Everyone's now moving in swiftly, concertedly, pushing their hands toward the middle. I've coached little league baseball for many years, and it occurs to me that I'm just leading a cheer, really. Guys who were lingering on the margins of the group have now moved, nearly a dozen people have crowded around. Bill looks up at me, supplication is the word that comes to mind. Drawing on some long-since padlocked reserve of divine worship, I begin speaking. I realize that I'm not praying to God for these folks. I'm praying to humanity, to a sort of American collective conscience, and maybe God is listening. I feel enveloped by a secular moralism that, to me, feels holy. "Heavenly father, we pray in your name, gathered here today, we ask for your divine mercy, we ask for your mercy and forgiveness, and we ask that you bless each step we take, the ground we walk upon, the souls that now live inside our bodies. We ask that you grant us the power of forgiveness...so that we may forgive ourselves and those who lack mercy and compassion. Please be with us, always and forever, dear God. In the name of your son, Jesus Christ, we pray. Amen."

And so it went.

Bill looked up at me and said, "That was the best prayer anyone's ever said for me. It's the best I've heard. It's the only prayer that's moved me in my heart." I don't know if Bill was putting me on. And I don't know why he asked me to pray for them. Was he testing me? Did he figure that I was just another "religion and rice" street corner preacher promising food in exchange for the acceptance of Jesus Christ (and an offering) and that I therefore would be most comfortable leading a prayer? Bill doesn't even believe in God. But it's clear that he believes in something.

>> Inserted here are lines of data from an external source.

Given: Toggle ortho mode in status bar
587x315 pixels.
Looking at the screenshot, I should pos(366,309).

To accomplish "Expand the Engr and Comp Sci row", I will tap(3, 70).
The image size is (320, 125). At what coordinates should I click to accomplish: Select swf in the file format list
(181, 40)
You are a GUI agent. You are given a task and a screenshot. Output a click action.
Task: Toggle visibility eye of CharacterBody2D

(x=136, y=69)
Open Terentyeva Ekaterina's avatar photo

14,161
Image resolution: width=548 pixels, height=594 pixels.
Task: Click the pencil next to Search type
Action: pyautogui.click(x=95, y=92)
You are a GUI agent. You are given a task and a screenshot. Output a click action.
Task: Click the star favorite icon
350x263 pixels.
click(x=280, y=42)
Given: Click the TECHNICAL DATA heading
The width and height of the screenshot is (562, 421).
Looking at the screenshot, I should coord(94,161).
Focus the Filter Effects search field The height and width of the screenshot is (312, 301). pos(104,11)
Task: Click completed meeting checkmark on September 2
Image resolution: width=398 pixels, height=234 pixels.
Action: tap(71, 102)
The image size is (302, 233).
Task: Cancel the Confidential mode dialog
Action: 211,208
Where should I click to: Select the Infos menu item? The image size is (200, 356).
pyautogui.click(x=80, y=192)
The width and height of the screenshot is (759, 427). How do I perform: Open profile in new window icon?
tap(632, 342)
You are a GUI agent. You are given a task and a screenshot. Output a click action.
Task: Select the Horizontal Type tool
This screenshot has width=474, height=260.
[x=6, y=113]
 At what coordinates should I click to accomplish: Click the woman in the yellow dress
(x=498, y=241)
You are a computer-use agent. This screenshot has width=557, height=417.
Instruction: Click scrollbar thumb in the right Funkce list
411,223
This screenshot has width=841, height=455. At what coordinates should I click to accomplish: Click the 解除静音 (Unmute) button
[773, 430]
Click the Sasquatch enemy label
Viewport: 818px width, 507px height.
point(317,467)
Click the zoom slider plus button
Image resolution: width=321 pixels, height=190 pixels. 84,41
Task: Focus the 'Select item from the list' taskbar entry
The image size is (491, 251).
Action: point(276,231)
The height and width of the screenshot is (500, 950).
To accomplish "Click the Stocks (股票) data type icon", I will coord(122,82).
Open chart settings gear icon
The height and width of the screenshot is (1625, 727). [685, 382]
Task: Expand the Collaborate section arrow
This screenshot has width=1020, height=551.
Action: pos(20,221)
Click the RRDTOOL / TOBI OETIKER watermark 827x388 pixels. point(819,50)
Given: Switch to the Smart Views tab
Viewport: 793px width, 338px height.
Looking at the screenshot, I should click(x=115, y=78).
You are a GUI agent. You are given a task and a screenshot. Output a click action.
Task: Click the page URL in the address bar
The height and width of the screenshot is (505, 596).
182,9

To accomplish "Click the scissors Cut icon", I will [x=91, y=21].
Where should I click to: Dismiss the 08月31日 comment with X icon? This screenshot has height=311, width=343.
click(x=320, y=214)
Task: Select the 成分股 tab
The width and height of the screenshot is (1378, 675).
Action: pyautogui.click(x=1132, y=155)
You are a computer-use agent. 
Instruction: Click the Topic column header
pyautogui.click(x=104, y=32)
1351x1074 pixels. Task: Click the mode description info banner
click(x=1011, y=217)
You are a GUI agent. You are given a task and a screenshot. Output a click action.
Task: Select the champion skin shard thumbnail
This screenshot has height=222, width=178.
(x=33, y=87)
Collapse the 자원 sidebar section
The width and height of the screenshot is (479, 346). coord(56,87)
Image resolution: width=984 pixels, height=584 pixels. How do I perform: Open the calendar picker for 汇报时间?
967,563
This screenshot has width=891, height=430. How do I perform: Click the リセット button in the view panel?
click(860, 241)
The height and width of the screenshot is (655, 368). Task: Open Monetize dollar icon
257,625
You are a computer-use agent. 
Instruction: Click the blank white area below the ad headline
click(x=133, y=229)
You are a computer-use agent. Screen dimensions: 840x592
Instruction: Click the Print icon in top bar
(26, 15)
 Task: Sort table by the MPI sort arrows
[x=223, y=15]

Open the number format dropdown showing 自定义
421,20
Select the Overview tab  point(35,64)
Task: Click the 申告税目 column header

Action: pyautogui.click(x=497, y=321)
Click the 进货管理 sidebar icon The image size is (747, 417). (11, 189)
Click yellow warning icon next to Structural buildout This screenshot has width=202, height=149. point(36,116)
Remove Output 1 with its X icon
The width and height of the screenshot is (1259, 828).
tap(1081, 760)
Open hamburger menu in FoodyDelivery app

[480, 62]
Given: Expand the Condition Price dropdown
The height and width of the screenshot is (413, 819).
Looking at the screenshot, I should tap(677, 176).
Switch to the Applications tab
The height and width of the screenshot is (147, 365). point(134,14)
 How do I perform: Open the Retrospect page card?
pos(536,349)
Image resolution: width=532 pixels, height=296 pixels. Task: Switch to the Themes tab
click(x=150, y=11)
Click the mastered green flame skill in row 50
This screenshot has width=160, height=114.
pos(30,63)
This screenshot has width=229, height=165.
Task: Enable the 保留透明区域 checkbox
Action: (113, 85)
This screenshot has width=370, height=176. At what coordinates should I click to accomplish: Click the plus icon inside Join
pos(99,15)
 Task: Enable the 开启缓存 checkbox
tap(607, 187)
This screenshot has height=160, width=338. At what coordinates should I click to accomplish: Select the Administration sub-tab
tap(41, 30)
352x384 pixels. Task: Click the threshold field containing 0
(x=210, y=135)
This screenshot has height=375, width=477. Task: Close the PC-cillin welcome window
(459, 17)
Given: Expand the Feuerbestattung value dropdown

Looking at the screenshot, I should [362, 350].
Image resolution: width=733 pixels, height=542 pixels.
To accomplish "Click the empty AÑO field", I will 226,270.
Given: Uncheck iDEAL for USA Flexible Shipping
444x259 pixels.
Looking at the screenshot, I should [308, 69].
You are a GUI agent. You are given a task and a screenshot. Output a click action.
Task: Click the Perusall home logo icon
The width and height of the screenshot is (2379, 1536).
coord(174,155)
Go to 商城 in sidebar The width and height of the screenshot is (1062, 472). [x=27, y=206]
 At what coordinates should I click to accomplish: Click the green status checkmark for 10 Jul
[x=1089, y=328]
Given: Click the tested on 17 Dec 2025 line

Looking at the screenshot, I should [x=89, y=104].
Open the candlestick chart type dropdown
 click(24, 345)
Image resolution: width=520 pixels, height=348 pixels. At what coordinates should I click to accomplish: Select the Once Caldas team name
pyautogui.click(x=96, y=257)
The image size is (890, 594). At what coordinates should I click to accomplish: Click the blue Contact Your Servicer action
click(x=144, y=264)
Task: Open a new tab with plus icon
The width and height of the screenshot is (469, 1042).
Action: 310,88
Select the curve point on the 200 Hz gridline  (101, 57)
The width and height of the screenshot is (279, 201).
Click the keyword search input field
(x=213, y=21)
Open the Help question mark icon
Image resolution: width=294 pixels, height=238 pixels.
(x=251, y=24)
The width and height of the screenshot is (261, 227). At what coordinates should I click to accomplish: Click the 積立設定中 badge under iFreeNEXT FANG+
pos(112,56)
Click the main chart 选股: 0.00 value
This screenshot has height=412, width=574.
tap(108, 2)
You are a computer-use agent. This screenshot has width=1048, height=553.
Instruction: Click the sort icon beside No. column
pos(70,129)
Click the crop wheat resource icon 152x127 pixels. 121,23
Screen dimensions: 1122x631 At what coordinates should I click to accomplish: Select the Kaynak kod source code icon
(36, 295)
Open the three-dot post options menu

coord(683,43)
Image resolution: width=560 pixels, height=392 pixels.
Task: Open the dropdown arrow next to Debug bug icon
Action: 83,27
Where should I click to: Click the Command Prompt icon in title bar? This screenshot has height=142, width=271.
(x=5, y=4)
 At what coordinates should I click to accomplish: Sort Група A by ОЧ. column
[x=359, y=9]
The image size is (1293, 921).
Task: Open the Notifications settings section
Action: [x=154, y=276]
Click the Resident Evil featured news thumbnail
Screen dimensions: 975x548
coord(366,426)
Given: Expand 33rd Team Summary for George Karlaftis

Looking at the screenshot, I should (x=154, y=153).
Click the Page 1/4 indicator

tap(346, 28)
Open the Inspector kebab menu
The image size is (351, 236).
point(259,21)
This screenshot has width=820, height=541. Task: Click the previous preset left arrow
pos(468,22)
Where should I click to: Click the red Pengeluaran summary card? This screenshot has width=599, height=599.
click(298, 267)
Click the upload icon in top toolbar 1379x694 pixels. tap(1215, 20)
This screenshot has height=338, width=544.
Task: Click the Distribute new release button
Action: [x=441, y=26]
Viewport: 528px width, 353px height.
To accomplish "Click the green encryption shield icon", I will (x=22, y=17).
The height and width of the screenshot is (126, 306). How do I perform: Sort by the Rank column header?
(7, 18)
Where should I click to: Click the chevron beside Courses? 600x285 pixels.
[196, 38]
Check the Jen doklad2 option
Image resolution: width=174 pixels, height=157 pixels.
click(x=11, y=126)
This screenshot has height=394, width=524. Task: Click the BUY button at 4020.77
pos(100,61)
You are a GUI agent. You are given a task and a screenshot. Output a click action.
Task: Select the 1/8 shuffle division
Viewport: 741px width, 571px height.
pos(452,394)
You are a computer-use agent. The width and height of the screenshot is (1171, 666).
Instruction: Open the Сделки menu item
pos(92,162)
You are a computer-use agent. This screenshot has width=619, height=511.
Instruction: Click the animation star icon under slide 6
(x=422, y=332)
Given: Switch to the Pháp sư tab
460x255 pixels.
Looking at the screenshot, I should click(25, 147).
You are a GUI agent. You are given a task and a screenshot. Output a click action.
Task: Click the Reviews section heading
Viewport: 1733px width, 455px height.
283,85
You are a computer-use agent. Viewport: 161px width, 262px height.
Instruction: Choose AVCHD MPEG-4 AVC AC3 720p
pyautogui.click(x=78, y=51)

Later, while looking into an abandoned but highly trafficked building near Douglas Park, Erin and I talked at length about whether or not I should have agreed to lead the prayer. There's no clear answer. Not in my mind anyway. I ask you: should I have declined (politely) to pray for them? After all, I don't believe in God. And I am not a spiritual leader. I was there doing outreach and perhaps some journalism. Is it a breach of ethics to occupy, under "false pretenses," a position of spiritual leadership, if only for 90 seconds? I'm pretty sure I know why I agreed to pray, and I could give you a well-reasoned argument justifying it. But what would you have done? Would you have led the prayer?